The pound traded in a wide range at the end of last week, after some abysmal UK retail sales figures dampened expectations for the next Bank of England (BoE) rate hike.
Meanwhile, Sterling appears to have found more stable footing so far this morning, with GBP/EUR flat at €1.1654 and GBP/USD stable at $1.3672. GBP/CAD has slipped to CA$1.7451, while GBP/AUD and GBP/NZD hold steady at AU$1.8812 and NZ$1.9455 respectively.
Looking ahead, will some underwhelming UK industrial data trigger another drop in GBP exchange rates later today?
What’s been happening?The pound got off to a poor start this week, with the UK’s energy price crisis reigniting concerns over the country’s economic resilience.

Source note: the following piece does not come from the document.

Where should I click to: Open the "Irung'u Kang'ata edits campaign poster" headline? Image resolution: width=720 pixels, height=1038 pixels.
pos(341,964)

With the cost of wholesale gas surging amidst a supply shortage, energy prices in the UK are rocketing higher, resulting in some businesses pausing operations and raising concerns that consumer spending could be hurt if household bills start to rise.
This sapped Sterling sentiment as it the energy price crisis is likely to act as yet another headwind for the UK’s economy in the last quarter of 2021.

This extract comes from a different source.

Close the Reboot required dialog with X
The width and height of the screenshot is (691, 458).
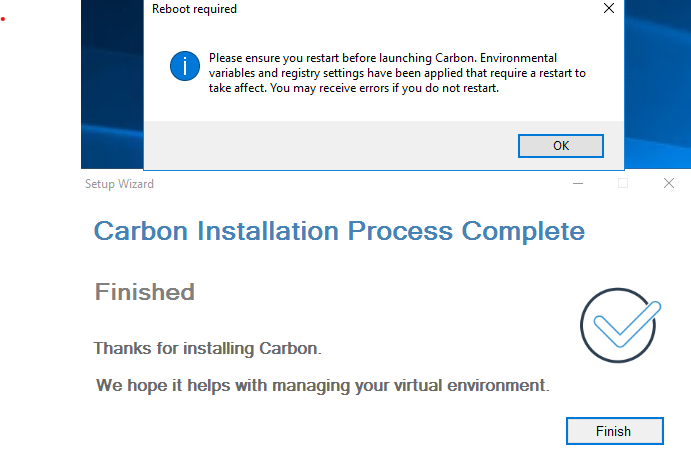click(609, 8)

The US dollar, meanwhile, struck higher on Monday, with demand for the safe-haven currency being buoyed by a prevailing risk-off mood.
Driving this were concerns over the potential collapse of China’s second largest property developer, Evergrande, which sent ripples through equity markets.

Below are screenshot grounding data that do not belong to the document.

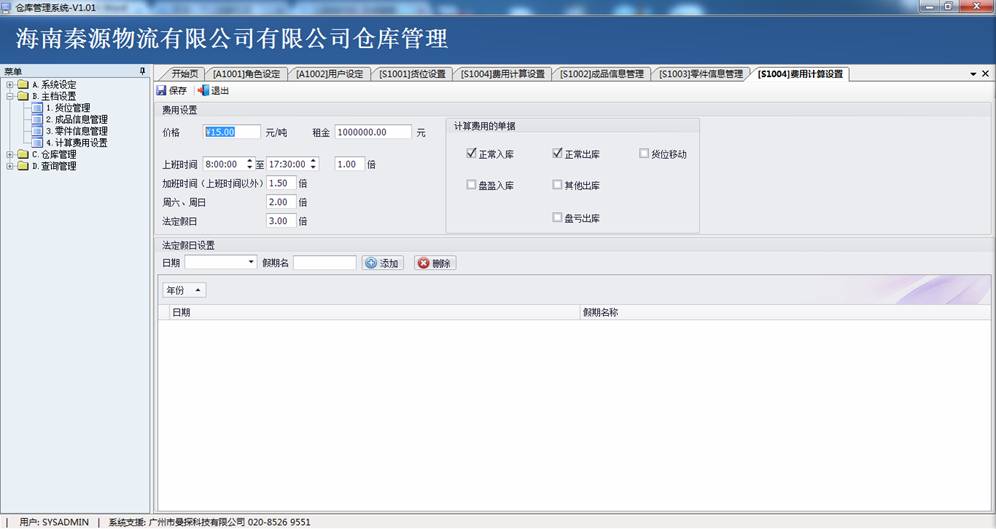The width and height of the screenshot is (996, 529).
Task: Increase the 上班时间 end time spinner
Action: tap(313, 161)
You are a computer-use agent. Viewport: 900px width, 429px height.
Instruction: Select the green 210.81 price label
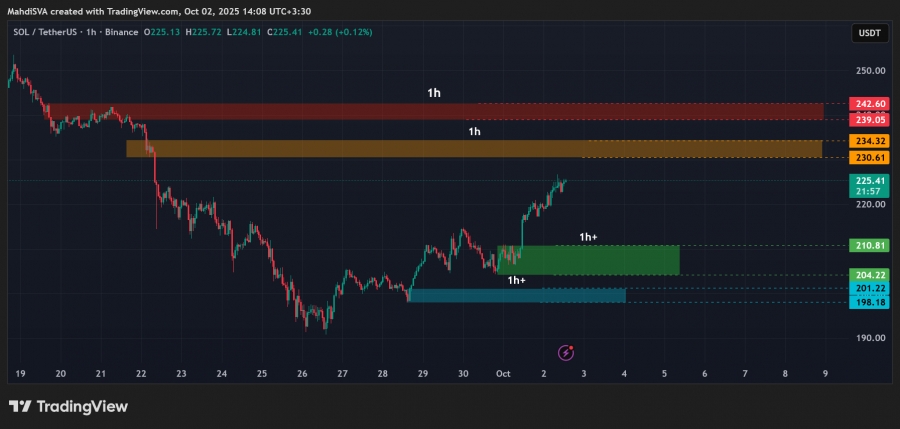click(868, 245)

The euro also appreciated during yesterday’s session, with a stronger-than-expected German PPI reading helping to buoy the single currency.
What’s coming up?Looking ahead, the only data release of note today will be the publication of the Confederation of British Industry’s (CBI) industrial order release.
This is expected to show that new orders slowed this month, potentially placing additional pressure on the pound this morning.
Should the market mood continue to sour we may see the US dollar maintain its upward trajectory through today’s session.
However, the upside potential of the ‘greenback’ could be capped somewhat by USD investors reluctant to make any aggressive bets ahead of the Federal Reserve’s interest rate decision on Wednesday.
Finally in the absence of any notable data, the euro could struggle to find any strong directional bias today, with the single currency potentially left vulnerable to its negative correlation with the US dollar.
Joining the corporate trading desk in 2007, Phil now over sees all of Currencies Direct’s corporate dealing activity. Having gained experience working with hundreds of businesses to optimise international payments processes and execute comprehensive risk management strategies, Phil currently works with a portfolio of corporate clients whilst managing Currencies Direct’s overall market exposure
Phil has FCA approval and has completed the Certificate in International Treasury Management (CertiTM)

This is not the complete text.